Donald Trump laisse Rex Tillerson commenter l’affaire
Dans cette affaire, la réponse du Royaume-Uni dépendra du soutien international que Theresa May aura réussi à rassembler. Elle a convenu lundi soir avec le président français Emmanuel Macron d’agir « de concert avec les alliés » pour répondre au « comportement agressif de la Russie ».
Mais pour l’instant, le soutien est des plus mesurés : le secrétaire général de l’Otan s’est contenté de juger l’empoisonnement « très préoccupant pour l’Alliance atlantique ». Et le président américain, occupé à se défendre de s’être trouvé en collision avec Moscou en 2016, n’a toujours pas réagi directement.
May aura besoin d’un soutien ferme du « grand frère »
Certes, le secrétaire d’Etat américain Rex Tillerson a dit faire « toute confiance à l’enquête britannique » dans cette affaire. Il s’est entretenu avec le ministre anglais des Affaires étrangères, Boris Johnson, pour convenir que des sanctions doivent être prises contre des responsables de cet empoisonnement.
Les Etats-Unis sont néanmoins les alliés les plus proches et les plus puissants du Royaume-Uni. Si Londres veut infliger une réplique susceptible de faire réfléchir Vladimir Poutine à la suite de ses actions, Theresa May aura donc besoin d’un soutien ferme et inconditionnel du « grand frère » américain.
« L’époque du colonialisme est depuis longtemps révolue »
D’autant que la toute première formule choisie par Moscou, comme le rappelle notre correspondant à Moscou Daniel Vallot, pour commenter cette affaire, en dit long sur l’état d’esprit des autorités vis-à-vis du gouvernement britannique et de la menace de nouvelles sanctions : « Un numéro de cirque et une provocation. »
Et dans les heures suivantes, M. Lavrov n’a pas mis d’eau dans son vin : « Pour ce qui est des bonnes manières, il faut se souvenir que l’époque du colonialisme est depuis longtemps révolue. » Rappelons qu’outre les affaires d’espionnage, les relations entre Londres et Moscou étaient déjà exécrables.
Difficile d’imaginer que Vladimir Poutine puisse fléchir
Au sein des pays européens, la Grande-Bretagne est le pays qui reste le plus intraitable sur la question des sanctions prises contre Moscou depuis l’annexion de la Crimée.
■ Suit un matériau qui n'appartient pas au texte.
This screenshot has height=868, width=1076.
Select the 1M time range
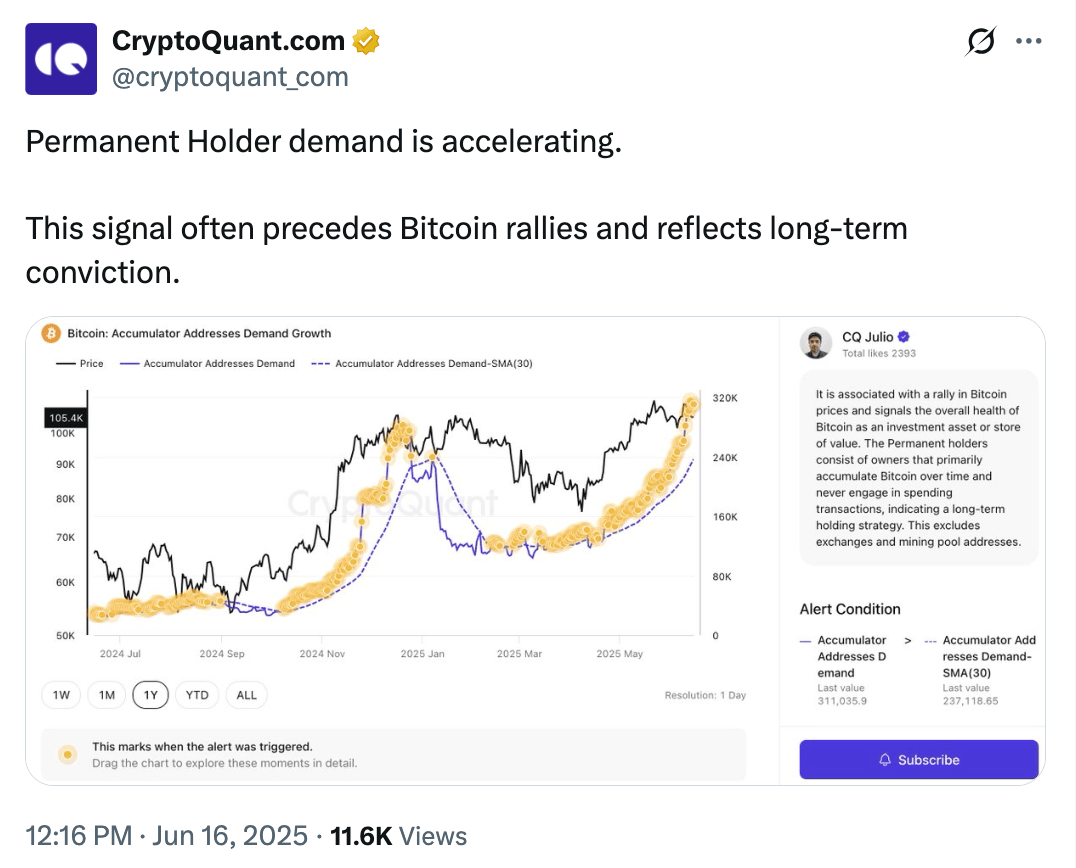click(x=107, y=695)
On peut citer, parmi les sujets de contentieux entre la Russie et le Royaume-Uni, l’Ukraine, la Syrie et les accusations d’ingérence électorale.
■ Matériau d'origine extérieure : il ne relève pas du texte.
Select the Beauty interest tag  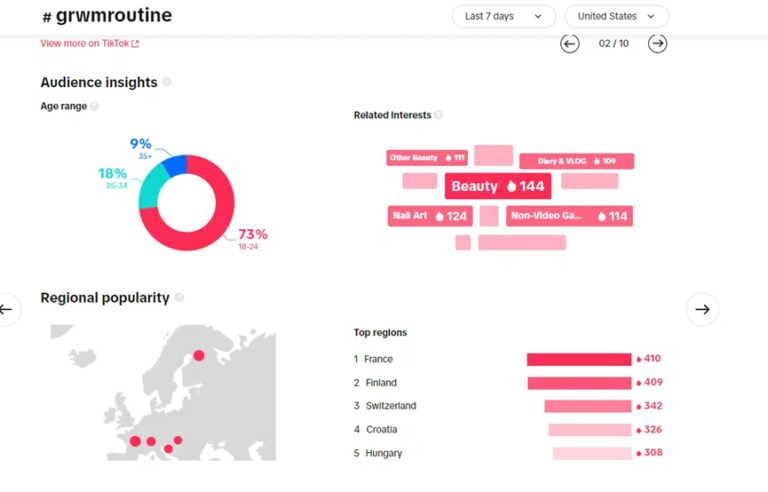coord(497,186)
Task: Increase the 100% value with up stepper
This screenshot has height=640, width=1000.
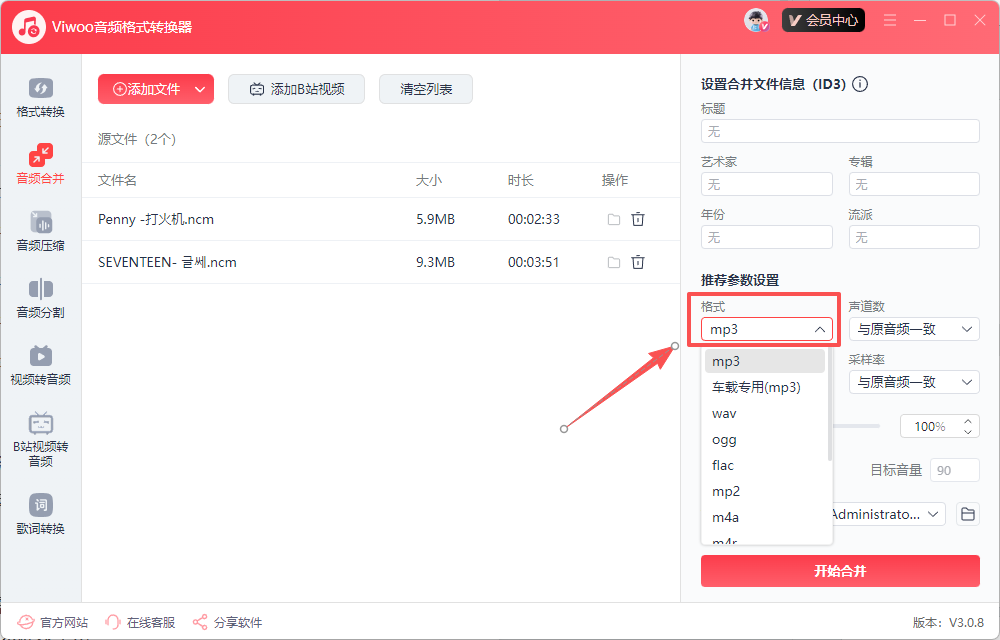Action: [x=967, y=421]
A cinq jours de la présidentielle, difficile d’imaginer Vladimir Poutine, candidat à sa réelection, fléchir, alors qu’il a fondé une partie de sa popularité sur sa capacité à tenir tête à l’Occident. La Russie devrait donc adopter l’attitude qui est la sienne lorsqu’elle est mise en cause à l’étranger : dénoncer un complot, une machination destinée à l’affaiblir sur la scène internationale.